Alors que le scandale Harvey Weinstein ébranle Hollywood et que partout, des milliers de femmes prennent la parole sur Twitter pour dénoncer le harcèlement sexuel et les agressions qu'elles ont subies, la sortie de La Belle et la Meute de Kaouther Ben Hania n'aurait pu mieux tomber.
Car c'est bien le sujet de ce film construit comme le long témoignage d'une victime de violences sexuelles : quelle place accorde-t-on à la parole d'une jeune femme violée, qui plus est quand ses bourreaux ne sont autres que des policiers, ceux-là même chargés de la protéger mais qui ont préféré user de leur pouvoir sur elle ?
La Belle et la Meute suit le parcours du combattant de Mariam, 21 ans. Jolie, pleine de vie, insouciante, elle participe, comme d'autres étudiantes, à une soirée organisée dans un hôtel au bord de mer. Là-bas, elle y fait la rencontre de Youssef, ténébreux jeune homme qui l'emmène dehors pour se promener et mieux faire connaissance.
On retrouve Mariam quelques heures plus tard. Affolée, en état de choc, elle erre dans les rues après avoir été violée par des policiers. S'en suit sa longue errance d'une nuit. Aidée par Youssef, Mariam va cheminer de commissariat en commissariat, d'une clinique à un hôpital, pour enfin pouvoir déposer sa plainte et obtenir justice.
Présenté au dernier Festival de Cannes dans la catégorie "Un certain regard", le film de Kaouther Ben Hania a fait mouche auprès du public comme de la presse, qui lui a accordé une standing ovation lors de sa projection. Car ils sont encore rares, les films, à poser un regard juste et éclairé sur ce parcours du combattant que constitue le dépôt de plainte après avoir subi un viol.
À plusieurs reprises, on voit Mariam flancher, hésiter. Mais jamais abandonner. Humiliée par ses agresseurs, mais aussi par ceux censés recueillir sa parole, la jeune femme tient bon malgré les menaces auxquelles elle doit faire face. "Je voulais montrer le courage de cette jeune femme, qui passe du statut de victime à celui d'héroïne moderne, nous explique Kaouther Ben Hania lors de notre rencontre. Elle tient bon et va au bout malgré les obstacles."

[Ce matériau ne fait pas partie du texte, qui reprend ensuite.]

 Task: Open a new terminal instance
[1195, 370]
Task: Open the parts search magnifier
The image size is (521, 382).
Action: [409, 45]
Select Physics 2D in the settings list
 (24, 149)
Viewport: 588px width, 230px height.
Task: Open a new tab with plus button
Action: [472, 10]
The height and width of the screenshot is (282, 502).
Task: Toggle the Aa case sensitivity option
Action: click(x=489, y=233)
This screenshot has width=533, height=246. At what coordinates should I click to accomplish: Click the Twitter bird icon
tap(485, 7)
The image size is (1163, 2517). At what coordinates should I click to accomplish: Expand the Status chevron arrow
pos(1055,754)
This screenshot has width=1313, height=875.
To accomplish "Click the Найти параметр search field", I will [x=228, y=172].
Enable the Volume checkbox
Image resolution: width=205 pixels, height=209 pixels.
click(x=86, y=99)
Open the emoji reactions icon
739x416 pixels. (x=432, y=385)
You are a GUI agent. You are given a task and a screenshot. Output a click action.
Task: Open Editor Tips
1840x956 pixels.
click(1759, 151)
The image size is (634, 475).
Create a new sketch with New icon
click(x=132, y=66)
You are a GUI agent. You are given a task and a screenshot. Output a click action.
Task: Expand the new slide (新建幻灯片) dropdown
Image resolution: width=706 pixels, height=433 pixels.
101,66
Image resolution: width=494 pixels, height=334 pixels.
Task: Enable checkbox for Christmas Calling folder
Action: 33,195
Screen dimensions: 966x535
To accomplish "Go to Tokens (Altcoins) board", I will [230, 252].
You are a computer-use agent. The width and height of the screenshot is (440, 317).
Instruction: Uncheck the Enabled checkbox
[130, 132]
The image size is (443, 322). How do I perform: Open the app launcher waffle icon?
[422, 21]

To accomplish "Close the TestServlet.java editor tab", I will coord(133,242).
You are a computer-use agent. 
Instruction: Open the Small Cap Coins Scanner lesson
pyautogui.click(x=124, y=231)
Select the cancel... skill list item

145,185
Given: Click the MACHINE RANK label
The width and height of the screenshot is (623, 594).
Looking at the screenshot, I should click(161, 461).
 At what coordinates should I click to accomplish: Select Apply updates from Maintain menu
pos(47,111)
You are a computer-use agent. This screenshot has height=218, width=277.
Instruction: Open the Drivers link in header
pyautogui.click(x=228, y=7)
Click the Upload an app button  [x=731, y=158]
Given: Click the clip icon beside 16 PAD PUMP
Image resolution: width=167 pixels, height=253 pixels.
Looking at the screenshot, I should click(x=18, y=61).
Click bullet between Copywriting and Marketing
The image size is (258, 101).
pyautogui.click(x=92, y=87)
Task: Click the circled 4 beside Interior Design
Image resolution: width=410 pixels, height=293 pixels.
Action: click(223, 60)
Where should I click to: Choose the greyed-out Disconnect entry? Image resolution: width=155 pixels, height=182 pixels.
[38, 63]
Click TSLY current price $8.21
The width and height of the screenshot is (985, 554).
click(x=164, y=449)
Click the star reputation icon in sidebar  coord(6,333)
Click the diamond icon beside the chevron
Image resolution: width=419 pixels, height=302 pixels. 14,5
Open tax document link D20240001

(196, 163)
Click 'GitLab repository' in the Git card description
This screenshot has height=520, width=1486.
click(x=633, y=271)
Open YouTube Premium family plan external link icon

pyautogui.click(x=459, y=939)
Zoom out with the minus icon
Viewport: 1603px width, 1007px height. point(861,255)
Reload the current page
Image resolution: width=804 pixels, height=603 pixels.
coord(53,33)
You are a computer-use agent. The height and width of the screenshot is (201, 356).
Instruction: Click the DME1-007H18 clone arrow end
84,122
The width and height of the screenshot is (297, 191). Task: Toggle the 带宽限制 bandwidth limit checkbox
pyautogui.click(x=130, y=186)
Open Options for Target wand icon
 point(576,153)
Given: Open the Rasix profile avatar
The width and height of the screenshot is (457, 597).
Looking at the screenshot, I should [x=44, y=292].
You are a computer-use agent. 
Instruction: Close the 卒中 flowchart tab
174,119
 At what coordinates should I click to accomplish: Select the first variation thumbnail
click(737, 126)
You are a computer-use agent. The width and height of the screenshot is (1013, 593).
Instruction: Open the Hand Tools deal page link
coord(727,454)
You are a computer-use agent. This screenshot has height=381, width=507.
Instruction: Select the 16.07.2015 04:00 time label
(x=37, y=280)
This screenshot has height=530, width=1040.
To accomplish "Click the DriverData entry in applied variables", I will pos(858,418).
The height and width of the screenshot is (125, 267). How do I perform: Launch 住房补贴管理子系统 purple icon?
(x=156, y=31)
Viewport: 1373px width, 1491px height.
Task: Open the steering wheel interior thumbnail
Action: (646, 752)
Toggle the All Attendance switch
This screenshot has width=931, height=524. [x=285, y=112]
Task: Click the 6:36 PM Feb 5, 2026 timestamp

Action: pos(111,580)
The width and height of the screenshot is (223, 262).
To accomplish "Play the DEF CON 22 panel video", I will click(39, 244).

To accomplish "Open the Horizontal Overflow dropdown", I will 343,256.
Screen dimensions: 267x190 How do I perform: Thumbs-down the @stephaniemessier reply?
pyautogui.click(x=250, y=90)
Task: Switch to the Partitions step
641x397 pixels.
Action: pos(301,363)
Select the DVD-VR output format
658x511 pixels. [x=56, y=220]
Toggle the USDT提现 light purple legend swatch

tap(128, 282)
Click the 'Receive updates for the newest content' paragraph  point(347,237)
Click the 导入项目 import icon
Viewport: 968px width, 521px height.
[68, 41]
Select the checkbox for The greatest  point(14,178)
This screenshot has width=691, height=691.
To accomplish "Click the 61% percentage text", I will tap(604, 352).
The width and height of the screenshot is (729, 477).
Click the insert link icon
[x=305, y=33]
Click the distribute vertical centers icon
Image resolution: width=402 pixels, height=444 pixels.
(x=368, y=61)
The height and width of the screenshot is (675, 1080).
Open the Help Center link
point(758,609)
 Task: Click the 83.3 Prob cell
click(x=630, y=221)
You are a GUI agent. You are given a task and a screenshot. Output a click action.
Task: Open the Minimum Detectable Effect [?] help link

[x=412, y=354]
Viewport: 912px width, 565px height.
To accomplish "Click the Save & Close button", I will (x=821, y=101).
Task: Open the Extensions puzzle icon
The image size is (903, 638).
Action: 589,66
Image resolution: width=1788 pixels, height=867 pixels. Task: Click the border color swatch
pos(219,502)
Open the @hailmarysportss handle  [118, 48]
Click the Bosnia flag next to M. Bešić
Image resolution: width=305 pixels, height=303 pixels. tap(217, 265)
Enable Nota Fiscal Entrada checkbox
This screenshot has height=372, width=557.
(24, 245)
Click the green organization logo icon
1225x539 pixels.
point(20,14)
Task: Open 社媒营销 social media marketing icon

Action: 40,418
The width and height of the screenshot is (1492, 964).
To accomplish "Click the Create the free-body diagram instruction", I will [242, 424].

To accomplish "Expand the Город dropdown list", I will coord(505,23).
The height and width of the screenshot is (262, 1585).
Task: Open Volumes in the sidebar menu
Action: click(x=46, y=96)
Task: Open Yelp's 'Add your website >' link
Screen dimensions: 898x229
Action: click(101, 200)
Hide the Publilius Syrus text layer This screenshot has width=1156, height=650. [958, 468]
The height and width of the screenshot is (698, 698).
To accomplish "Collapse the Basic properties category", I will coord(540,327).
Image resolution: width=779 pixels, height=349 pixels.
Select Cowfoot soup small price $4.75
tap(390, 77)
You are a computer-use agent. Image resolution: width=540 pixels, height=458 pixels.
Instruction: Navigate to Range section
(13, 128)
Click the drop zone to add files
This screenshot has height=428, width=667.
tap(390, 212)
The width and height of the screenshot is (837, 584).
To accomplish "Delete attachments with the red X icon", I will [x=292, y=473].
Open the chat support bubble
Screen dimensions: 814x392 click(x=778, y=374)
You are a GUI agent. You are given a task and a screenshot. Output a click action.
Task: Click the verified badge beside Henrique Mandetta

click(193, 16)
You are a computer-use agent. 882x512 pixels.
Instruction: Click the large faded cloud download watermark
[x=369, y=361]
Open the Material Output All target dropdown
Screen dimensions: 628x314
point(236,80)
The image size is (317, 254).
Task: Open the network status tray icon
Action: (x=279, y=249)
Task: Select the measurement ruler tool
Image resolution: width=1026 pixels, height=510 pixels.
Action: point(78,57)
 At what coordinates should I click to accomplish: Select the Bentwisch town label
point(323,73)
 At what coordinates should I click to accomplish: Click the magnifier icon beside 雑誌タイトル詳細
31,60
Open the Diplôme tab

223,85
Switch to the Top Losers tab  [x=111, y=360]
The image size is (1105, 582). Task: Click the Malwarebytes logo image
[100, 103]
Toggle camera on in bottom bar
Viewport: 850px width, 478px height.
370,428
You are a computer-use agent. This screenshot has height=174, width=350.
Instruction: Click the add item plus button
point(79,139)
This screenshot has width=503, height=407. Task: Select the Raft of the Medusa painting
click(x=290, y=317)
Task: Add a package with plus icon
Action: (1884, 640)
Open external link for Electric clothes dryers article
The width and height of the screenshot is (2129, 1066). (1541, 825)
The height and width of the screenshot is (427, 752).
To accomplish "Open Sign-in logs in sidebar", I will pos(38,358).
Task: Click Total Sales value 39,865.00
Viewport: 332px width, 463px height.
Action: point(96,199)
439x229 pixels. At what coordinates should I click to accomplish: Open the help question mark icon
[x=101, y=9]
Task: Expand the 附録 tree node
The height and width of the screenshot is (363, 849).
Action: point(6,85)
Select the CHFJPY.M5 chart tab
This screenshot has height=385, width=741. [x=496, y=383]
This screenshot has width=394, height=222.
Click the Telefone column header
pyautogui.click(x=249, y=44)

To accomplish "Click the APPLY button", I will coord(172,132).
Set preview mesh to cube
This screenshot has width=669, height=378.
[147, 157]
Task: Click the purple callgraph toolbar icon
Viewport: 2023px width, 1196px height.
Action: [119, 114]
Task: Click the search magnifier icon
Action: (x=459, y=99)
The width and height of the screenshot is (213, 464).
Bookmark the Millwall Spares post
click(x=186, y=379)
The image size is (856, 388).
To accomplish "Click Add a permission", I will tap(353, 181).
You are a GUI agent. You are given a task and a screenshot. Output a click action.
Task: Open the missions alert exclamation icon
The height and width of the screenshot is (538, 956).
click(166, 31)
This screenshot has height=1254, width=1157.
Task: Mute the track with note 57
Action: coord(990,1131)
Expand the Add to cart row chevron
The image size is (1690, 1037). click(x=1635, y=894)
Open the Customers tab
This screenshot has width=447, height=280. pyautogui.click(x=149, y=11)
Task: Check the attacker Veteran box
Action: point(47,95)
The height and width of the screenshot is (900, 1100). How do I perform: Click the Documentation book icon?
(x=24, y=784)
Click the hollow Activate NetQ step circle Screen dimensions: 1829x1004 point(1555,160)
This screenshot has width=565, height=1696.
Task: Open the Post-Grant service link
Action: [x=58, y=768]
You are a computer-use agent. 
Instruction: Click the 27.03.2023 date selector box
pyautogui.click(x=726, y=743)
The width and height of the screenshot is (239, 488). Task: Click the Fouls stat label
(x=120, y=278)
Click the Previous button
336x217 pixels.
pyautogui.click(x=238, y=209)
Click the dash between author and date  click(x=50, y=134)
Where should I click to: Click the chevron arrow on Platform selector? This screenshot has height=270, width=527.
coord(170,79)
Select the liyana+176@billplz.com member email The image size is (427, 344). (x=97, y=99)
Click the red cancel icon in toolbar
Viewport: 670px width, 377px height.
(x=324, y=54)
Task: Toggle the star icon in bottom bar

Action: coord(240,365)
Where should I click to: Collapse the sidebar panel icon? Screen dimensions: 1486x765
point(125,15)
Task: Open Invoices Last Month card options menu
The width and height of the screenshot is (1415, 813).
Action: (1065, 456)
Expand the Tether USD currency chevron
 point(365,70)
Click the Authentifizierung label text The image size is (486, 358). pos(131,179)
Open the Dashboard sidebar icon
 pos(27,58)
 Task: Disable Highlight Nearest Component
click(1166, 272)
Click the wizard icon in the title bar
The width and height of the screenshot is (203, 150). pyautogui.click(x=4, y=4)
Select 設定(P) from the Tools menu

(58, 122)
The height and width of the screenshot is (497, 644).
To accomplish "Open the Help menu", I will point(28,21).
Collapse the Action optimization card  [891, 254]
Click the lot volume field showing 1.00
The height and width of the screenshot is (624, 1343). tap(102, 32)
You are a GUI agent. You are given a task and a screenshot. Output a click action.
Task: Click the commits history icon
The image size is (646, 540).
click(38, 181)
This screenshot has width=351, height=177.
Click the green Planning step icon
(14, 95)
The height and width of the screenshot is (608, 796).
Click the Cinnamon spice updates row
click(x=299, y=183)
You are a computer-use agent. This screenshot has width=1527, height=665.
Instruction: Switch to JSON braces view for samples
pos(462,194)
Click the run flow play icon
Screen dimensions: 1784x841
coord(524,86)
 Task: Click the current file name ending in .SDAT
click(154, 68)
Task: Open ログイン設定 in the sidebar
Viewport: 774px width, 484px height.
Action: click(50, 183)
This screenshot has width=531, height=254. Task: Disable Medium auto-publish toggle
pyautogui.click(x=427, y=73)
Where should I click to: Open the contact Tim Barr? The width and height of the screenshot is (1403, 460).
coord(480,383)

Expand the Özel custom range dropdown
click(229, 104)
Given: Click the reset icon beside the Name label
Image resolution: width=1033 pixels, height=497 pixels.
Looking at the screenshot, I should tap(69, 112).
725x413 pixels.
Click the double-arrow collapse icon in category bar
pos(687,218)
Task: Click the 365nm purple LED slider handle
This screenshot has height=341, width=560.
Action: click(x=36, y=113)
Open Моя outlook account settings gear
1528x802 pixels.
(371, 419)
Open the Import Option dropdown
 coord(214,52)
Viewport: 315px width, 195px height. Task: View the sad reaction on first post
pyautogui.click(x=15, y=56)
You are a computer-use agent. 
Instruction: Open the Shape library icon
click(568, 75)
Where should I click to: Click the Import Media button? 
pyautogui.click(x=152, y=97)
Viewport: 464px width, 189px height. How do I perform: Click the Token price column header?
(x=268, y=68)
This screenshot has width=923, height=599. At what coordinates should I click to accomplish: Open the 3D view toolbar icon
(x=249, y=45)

Ce courage, la réalisatrice ne l'a pas inventé. Si La Belle et la Meute est bien une oeuvre de fiction, elle s'inspire d'un fait divers qui avait secoué la Tunisie juste après le printemps arabe. En 2012, Meriem Ben Mohamed est violée par trois policiers alors qu'elle passait la soirée avec son fiancé. S'en est suivi pour elle aussi un long combat pour faire reconnaître ses droits, et qui a abouti à la condamnation de ses agresseurs deux ans plus tard. Elle a raconté son histoire dans un livre, Coupable d'avoir été violée, publié au printemps 2013 aux éditions Michel Lafon, qui a servi de base au travail ensuite réalisé par Kaouther Ben Hania.
"J'avais ressenti beaucoup d'émotion en suivant l'affaire mais comme je comptais en quelque sorte trahir son récit, je ne souhaitais pas au départ la rencontrer. Finalement, juste avant le tournage, je lui ai donné le scénario à lire. Quand on vit une tragédie aussi intime, toute représentation de cette tragédie ne peut être qu'une déception ou une trahison. Je lui ai donc dit qu'il fallait absolument qu'elle envisage le film comme le récit d'une autre fille à qui il est arrivé un drame similaire au sien. Finalement, elle m'a fait un chouette feedback et m'a assuré de son soutien."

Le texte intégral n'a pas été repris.